> [Exercise]: Take the material below and reproduce, word for word, only the lines from the line with "The width and" through the line with "Click the KuCoin".

> [Data to use]:
= = = = = = =

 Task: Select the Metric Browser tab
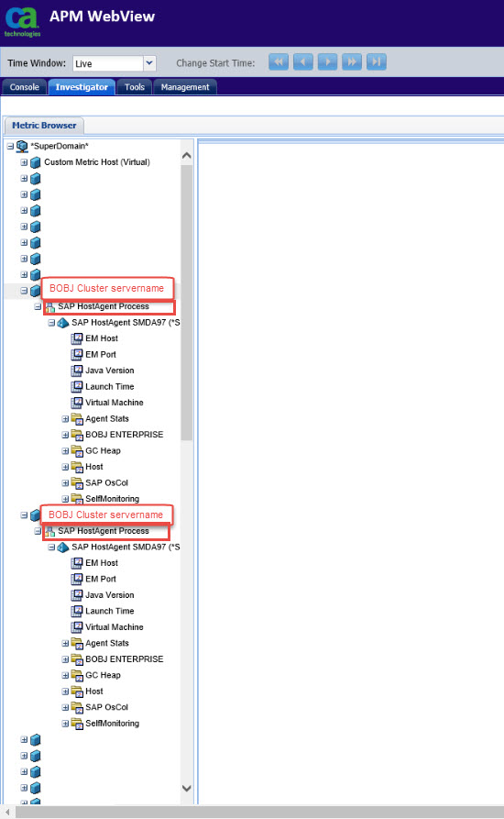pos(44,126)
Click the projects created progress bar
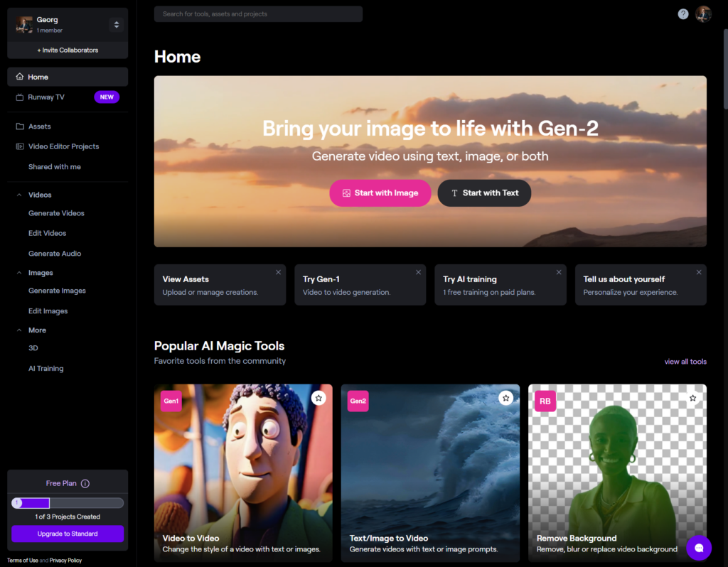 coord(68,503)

= = = = = = =

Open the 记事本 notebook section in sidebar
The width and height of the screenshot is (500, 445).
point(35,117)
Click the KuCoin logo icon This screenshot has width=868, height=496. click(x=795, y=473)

= = = = = = =

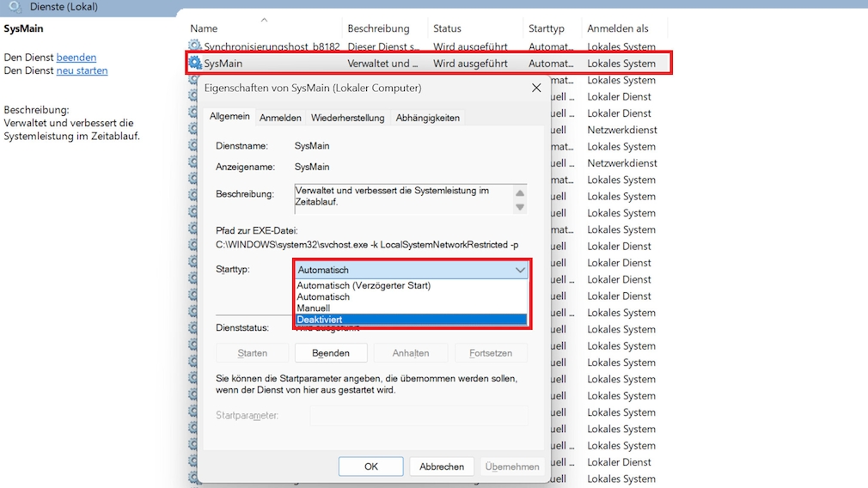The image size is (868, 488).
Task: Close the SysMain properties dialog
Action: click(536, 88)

= = = = = = =

> [Solution to this exercise]:
The width and height of the screenshot is (500, 445).
point(35,117)
Click the KuCoin logo icon This screenshot has width=868, height=496. click(x=795, y=473)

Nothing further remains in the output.